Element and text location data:
****************

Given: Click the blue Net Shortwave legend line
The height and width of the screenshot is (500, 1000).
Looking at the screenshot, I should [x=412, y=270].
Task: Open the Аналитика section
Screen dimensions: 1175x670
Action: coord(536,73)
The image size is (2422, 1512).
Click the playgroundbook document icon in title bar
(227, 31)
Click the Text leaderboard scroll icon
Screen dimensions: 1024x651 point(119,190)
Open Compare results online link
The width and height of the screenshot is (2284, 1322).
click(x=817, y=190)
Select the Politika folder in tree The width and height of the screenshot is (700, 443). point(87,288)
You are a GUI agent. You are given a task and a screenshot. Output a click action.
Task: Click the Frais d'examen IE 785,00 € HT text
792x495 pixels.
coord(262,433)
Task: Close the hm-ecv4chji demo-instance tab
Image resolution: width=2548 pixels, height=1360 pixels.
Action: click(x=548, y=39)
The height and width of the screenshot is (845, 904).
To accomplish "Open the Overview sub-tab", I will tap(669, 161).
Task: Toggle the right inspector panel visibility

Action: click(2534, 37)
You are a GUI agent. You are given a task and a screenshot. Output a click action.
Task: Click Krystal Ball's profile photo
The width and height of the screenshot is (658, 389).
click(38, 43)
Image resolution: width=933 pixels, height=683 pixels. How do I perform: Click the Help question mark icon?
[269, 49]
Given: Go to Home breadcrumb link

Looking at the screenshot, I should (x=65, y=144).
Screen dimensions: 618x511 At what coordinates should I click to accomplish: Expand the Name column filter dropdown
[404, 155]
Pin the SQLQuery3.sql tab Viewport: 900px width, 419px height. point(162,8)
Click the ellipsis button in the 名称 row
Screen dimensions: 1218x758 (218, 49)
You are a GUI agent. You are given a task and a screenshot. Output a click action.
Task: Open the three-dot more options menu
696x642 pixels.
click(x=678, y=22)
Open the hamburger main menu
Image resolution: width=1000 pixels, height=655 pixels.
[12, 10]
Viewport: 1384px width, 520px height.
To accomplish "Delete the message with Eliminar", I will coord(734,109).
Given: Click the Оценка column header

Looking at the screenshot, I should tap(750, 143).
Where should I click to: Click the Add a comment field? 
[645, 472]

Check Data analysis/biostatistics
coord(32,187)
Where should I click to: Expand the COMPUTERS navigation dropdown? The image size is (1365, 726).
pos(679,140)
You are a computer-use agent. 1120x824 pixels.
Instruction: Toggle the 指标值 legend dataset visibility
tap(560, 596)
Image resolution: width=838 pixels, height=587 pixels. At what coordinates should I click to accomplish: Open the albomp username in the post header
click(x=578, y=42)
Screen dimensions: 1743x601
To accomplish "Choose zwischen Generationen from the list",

****************

#### Written request:
Show, in full, each line of the material above that contains the string "Viewport". Case matters.

#### Output for this exercise:
Pin the SQLQuery3.sql tab Viewport: 900px width, 419px height. point(162,8)
Viewport: 1384px width, 520px height.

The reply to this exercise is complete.